Tras sentarse en su despacho y mirar por la ventana hacia la nube de humo que envolvía a Macovich en su desplazamiento por los elegantes terrenos del Capitolio, consideró las posiciones del gobernador en distintas agendas y recordó que Crimm había sido atacado repetidas veces a causa de los problemas de transporte en la Commonwealth. En el norte de Virginia, el tráfico seguía estando terriblemente congestionado y los motoristas eran cada vez más hostiles; las carreteras y los puentes se caían a pedazos; los trenes no siempre eran puntuales, a veces no circulaban e iban muy llenos, y la gente ya no quería volar. El gobernador había asumido la culpa de todo ello y más.
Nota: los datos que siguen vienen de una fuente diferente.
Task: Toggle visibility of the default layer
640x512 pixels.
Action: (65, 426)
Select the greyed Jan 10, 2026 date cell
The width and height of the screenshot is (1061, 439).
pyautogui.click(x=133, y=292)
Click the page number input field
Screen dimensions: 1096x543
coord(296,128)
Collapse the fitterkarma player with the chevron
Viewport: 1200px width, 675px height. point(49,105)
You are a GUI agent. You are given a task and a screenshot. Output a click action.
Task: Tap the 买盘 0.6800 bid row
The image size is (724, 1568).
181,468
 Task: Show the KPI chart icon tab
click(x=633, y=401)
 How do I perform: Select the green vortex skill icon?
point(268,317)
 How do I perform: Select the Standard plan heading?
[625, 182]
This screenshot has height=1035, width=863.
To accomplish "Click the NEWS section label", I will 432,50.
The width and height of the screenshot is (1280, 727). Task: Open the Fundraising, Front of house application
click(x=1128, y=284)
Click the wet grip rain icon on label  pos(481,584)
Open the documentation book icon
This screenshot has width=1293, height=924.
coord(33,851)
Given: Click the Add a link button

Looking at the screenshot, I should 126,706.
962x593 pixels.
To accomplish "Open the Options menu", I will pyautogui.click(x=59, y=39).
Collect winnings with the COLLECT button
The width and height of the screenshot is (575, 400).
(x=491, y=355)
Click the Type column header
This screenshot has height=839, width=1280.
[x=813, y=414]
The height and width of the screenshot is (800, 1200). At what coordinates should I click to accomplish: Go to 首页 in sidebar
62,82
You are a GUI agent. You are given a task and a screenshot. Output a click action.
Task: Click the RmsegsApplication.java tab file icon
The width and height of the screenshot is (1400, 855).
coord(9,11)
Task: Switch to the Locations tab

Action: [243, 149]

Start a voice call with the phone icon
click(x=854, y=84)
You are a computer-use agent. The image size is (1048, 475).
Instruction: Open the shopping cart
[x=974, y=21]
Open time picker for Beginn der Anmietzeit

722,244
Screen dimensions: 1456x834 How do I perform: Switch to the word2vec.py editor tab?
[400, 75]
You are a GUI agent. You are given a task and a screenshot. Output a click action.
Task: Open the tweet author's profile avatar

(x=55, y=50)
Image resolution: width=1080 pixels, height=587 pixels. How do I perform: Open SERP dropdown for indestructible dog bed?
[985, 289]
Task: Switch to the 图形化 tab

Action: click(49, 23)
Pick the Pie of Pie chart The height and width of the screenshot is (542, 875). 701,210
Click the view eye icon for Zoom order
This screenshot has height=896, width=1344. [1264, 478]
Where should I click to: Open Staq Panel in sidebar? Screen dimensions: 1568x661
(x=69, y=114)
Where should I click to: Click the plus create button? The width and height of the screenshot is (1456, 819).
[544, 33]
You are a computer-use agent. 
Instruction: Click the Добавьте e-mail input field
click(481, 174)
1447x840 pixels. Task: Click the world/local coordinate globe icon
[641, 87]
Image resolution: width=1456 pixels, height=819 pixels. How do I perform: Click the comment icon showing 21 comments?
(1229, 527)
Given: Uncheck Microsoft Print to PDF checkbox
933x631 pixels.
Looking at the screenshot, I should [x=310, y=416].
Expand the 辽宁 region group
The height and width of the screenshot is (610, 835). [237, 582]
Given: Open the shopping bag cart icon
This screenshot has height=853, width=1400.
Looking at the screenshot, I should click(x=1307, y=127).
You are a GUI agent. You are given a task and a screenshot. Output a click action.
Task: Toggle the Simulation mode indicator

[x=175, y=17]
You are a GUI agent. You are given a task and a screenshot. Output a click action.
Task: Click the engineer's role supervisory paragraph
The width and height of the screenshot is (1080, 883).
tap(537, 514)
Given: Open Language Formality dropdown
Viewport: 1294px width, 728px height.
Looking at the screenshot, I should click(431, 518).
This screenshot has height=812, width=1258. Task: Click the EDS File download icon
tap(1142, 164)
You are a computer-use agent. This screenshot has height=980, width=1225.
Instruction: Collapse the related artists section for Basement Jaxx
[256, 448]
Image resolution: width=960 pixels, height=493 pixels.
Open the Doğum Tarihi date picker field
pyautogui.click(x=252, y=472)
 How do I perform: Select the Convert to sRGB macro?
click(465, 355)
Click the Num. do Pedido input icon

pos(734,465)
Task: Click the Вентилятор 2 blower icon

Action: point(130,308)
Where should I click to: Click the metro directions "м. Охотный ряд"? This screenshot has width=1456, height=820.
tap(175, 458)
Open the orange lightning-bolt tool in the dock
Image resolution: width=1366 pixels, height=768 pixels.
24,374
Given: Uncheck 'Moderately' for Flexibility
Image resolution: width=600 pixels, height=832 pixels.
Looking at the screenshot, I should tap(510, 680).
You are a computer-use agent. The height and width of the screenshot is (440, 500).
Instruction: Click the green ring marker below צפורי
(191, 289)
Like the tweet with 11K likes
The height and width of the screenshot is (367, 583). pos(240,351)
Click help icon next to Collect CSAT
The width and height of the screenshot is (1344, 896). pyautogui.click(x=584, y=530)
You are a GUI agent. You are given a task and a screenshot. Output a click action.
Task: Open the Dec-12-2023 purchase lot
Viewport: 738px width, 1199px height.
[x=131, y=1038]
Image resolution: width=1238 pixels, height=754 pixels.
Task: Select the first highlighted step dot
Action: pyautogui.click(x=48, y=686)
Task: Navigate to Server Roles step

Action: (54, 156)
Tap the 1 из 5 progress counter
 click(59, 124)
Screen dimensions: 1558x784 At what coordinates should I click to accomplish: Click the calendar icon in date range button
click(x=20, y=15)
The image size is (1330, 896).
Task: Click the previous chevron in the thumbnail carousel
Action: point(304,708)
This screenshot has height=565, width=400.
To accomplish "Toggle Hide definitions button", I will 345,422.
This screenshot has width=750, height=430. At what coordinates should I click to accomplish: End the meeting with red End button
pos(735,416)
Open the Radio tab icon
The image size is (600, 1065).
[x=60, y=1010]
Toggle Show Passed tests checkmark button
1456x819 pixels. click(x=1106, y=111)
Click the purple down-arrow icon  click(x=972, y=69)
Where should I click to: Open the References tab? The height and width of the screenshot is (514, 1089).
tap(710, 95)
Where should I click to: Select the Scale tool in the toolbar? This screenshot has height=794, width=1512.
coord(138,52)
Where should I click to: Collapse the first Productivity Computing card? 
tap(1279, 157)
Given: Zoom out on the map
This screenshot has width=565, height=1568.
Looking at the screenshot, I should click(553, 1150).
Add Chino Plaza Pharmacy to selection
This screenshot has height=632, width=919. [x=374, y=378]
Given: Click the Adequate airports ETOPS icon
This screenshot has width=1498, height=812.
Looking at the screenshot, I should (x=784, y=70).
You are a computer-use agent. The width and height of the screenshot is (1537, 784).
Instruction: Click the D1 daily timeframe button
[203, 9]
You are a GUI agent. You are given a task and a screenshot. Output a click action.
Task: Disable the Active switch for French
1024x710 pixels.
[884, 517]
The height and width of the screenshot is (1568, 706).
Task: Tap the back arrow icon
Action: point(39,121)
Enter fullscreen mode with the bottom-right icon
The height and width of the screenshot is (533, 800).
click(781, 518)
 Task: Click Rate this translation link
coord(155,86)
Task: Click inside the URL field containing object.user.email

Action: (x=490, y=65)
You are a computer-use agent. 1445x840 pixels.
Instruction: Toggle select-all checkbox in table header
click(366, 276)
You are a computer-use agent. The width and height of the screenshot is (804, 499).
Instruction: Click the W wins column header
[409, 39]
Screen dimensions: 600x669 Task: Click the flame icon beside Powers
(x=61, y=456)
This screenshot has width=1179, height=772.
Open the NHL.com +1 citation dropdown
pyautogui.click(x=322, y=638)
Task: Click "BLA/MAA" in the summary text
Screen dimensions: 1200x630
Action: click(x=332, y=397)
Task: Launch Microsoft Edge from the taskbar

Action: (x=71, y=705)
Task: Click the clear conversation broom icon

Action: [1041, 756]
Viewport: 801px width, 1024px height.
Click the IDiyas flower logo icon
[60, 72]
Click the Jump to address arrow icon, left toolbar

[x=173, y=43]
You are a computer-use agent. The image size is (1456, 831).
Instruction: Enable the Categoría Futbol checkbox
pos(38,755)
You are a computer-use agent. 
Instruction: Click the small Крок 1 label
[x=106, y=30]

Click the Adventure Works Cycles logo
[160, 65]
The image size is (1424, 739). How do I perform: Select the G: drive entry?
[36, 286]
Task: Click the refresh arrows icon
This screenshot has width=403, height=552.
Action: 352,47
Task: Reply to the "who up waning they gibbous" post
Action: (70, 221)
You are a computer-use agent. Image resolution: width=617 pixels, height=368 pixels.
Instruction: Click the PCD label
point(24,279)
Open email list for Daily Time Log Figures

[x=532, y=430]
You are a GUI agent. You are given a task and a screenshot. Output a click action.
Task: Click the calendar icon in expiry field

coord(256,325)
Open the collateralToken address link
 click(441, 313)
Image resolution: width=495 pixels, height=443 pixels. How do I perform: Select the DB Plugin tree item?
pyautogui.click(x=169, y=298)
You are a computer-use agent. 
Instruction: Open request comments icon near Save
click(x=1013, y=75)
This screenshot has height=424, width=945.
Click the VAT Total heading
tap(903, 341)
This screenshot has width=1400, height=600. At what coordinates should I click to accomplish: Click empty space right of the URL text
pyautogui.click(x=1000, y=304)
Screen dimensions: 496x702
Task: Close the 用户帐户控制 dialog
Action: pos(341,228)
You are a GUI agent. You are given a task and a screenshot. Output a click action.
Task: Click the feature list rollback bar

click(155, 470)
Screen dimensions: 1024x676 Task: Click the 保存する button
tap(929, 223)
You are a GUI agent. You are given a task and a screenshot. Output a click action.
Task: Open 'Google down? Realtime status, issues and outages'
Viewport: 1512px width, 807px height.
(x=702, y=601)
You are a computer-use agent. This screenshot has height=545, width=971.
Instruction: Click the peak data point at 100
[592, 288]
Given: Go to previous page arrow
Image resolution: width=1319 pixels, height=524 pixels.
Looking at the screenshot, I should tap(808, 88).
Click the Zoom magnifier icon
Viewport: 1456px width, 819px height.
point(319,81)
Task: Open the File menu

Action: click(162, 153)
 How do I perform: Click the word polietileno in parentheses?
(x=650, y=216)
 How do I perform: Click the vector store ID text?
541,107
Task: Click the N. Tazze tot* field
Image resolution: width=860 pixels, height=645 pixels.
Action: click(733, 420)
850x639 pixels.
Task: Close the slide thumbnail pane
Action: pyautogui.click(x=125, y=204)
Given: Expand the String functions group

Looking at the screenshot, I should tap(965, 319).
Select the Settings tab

Aunque Trader no iba a reconocerle el mérito a Macovich de haberle advertido sobre los habitantes de Tangier, estaba seguro de que la última idea del gobernador, la de poner trampas de velocidad en la isla, iba a ser acogida con un cortante resentimiento. Garabateó unas notas rápidas en un bloc y se preguntó cuál sería el nombre de aquella nueva iniciativa. Probó con «PAVO» (Plan Antivelocidad Oficial), pero vio que no era eso lo que buscaba; en cambio, le gustó mucho «PAVOR», que podían ser las siglas de «Plan Antivelocidad Oficialmente Regulada». Sí, pensó, eso funcionaría bien. «PAVOR» reflejaba la tesis del gobernador, la de meter miedo a la gente para que se comportara, y «Regulación» sugería que el gobernador creía que aquel plan se extendería a todas partes una vez implantado en la isla Tangier. No importaba lo que el Agente Verdad contara sobre los piratas, el público no le prestaría ninguna atención porque los ciudadanos estarían encolerizados con los controles. Trader marcó el número privado del gobernador.

—¿Quién es? —La voz de Crimm sonó débil y cansada.

—Creo que he dado con algo. ¿Qué le parecería el nombre de «PAVOR»? —Trader dio unos golpecitos al bloc con el lápiz. Transmite de veras el mensaje que usted quiere. Imagine «PAVOR» pintado en lo indicadores en toda la Commonwealth.

Las posaderas de Crimm estaban en carne viva. Tembloroso y bañado en sudor, intentó recordar de qué habían hablado Trader y él justo antes de su terrible erupción gastrointestinal, pero lo único que se le ocurrió era algo relativo al enigma del Agente Verdad.